Reproduce exactly, from the data that follows, the line with "Where should I click to: Click the schedule", the line with "Image resolution: width=1411", and every line that lies between them.

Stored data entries
:::::

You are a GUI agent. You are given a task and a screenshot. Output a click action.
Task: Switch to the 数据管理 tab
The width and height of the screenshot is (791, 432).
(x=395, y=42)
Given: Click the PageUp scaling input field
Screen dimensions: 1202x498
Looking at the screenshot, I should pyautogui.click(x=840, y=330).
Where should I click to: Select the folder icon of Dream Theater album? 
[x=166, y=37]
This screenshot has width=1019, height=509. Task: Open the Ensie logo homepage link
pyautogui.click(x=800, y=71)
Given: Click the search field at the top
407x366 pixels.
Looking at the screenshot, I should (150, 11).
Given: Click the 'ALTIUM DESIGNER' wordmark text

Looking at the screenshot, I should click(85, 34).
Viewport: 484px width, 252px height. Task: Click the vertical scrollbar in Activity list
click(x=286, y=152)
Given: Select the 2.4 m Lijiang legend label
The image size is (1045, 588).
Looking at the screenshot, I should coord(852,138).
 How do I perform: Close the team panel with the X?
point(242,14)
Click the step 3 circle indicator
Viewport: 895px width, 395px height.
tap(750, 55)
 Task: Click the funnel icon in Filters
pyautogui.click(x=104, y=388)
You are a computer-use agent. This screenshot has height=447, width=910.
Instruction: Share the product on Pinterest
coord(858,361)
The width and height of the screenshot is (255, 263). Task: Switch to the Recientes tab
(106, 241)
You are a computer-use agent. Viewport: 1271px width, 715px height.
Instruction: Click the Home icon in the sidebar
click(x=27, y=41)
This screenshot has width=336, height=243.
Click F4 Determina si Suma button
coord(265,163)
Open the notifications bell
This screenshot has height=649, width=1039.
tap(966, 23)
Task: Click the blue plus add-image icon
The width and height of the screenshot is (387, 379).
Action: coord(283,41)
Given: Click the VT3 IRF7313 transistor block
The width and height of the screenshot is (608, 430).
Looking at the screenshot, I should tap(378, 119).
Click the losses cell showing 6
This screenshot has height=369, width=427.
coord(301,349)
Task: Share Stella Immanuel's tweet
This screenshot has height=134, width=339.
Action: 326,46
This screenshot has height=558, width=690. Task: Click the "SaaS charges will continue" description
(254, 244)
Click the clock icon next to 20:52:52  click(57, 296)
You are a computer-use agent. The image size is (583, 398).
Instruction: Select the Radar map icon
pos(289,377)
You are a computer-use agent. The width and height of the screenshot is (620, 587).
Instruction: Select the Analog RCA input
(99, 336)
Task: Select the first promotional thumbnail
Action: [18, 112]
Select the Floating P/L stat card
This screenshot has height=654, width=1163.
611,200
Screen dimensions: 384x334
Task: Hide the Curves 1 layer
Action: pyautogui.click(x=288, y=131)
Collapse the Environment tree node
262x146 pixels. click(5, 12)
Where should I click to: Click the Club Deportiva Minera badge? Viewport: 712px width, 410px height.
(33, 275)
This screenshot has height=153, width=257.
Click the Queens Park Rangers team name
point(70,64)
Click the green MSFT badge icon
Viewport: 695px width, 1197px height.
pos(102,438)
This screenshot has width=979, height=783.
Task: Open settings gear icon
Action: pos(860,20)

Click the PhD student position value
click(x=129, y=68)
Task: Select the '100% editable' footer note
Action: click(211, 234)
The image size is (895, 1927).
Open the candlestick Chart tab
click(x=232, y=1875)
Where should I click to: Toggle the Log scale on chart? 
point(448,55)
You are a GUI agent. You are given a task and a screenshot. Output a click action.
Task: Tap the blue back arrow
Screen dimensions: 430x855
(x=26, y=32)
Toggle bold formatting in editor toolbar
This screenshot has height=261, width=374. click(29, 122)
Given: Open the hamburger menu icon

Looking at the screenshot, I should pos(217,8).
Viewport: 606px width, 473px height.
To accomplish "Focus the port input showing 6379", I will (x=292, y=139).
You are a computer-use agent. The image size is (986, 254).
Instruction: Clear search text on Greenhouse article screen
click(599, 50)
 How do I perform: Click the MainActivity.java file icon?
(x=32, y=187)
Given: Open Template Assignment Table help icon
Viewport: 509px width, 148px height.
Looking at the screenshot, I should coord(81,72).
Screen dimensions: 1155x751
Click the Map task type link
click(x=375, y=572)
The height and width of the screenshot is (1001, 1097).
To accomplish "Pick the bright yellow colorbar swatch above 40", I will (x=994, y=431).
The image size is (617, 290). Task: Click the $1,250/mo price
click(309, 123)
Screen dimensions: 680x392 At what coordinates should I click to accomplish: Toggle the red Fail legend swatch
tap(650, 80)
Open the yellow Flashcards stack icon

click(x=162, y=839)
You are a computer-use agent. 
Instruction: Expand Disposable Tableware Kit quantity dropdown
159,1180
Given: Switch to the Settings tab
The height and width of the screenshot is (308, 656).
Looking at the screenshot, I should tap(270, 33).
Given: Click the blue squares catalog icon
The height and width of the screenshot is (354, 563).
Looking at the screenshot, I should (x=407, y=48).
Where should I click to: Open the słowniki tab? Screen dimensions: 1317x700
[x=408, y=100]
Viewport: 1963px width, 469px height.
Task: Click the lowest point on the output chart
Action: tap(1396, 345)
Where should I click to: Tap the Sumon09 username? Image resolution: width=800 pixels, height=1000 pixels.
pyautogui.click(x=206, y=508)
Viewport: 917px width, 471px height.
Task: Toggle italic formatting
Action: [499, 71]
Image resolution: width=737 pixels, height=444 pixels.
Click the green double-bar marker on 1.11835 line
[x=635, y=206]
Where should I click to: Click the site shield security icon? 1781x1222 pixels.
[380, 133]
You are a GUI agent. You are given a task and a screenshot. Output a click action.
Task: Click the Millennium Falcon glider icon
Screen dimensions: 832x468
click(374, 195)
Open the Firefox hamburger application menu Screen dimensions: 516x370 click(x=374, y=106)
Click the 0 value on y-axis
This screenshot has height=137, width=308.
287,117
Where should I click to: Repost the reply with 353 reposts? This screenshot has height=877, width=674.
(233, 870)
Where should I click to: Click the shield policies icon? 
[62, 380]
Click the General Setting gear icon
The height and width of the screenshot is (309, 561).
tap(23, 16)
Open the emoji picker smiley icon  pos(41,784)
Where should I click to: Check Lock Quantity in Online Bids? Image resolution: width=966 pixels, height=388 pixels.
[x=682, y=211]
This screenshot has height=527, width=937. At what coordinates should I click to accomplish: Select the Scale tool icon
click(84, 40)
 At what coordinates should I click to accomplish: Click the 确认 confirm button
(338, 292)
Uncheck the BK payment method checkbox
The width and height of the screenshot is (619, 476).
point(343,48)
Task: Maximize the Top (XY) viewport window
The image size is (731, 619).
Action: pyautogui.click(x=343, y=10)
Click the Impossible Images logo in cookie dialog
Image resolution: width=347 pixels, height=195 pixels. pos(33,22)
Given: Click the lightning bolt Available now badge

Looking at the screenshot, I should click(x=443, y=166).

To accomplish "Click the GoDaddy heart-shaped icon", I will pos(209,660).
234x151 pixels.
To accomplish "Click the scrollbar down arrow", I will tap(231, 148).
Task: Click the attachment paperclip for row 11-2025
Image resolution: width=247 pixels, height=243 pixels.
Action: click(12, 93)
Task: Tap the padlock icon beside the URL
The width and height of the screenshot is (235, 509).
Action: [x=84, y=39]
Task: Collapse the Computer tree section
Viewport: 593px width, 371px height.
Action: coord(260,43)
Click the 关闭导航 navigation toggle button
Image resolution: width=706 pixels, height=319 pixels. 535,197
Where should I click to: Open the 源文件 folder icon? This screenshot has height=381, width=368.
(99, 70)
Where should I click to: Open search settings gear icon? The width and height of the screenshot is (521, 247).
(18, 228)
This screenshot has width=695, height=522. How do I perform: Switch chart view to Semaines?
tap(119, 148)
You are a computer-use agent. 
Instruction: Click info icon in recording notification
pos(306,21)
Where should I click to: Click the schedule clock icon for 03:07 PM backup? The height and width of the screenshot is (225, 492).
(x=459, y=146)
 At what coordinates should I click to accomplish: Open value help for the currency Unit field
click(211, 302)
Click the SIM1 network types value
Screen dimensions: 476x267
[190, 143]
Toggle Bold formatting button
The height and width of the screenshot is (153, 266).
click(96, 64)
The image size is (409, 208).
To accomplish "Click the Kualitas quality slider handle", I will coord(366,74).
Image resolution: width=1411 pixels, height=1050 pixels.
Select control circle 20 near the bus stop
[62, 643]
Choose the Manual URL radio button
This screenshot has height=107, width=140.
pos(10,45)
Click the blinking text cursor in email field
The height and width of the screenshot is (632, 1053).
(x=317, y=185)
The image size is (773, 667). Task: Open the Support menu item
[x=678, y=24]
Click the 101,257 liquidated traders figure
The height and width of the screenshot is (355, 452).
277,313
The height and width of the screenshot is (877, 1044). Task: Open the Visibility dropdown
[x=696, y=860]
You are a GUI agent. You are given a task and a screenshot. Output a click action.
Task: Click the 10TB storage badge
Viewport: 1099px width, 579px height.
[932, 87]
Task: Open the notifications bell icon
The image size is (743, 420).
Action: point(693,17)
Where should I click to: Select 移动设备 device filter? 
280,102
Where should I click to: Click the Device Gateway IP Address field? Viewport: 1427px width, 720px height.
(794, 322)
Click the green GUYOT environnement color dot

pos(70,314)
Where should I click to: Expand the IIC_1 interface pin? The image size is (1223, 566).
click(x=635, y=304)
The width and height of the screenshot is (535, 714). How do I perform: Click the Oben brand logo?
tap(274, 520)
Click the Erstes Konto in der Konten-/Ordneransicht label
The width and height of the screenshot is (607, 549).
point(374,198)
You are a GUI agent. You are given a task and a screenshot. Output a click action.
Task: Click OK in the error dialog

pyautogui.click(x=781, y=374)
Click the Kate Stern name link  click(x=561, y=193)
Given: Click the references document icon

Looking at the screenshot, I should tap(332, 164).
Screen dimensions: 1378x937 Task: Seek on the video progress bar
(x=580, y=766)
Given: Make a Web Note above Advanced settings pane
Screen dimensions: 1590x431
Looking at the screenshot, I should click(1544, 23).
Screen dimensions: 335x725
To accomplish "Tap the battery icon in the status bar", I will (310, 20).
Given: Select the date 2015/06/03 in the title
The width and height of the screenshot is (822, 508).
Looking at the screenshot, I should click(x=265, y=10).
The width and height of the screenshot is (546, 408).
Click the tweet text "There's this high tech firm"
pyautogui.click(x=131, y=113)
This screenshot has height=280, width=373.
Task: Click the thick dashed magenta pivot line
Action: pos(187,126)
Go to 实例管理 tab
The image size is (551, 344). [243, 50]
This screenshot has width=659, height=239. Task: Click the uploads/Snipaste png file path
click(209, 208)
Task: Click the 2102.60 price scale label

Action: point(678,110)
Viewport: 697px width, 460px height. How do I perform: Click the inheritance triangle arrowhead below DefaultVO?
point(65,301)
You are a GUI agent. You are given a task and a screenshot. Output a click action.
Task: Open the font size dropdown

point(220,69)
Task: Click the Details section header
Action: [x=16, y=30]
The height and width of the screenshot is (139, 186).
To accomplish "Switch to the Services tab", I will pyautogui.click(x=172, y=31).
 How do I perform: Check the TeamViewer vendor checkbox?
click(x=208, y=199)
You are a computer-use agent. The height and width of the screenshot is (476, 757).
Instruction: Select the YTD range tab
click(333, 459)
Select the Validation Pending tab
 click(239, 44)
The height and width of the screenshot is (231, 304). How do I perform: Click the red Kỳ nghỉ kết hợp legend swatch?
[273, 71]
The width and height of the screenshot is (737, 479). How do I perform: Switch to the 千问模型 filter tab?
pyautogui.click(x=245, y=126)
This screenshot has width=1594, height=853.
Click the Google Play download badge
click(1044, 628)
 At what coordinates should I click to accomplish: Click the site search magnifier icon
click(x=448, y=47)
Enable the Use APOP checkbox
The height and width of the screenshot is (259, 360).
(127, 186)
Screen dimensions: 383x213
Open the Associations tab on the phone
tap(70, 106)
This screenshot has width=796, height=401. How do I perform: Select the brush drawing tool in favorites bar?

:::::

# TASK OUTPUT
Where should I click to: Click the schedule clock icon for 03:07 PM backup? The height and width of the screenshot is (225, 492).
(x=459, y=146)
 At what coordinates should I click to accomplish: Open value help for the currency Unit field
click(211, 302)
Click the SIM1 network types value
Screen dimensions: 476x267
[190, 143]
Toggle Bold formatting button
The height and width of the screenshot is (153, 266).
click(96, 64)
The image size is (409, 208).
To accomplish "Click the Kualitas quality slider handle", I will coord(366,74).
Image resolution: width=1411 pixels, height=1050 pixels.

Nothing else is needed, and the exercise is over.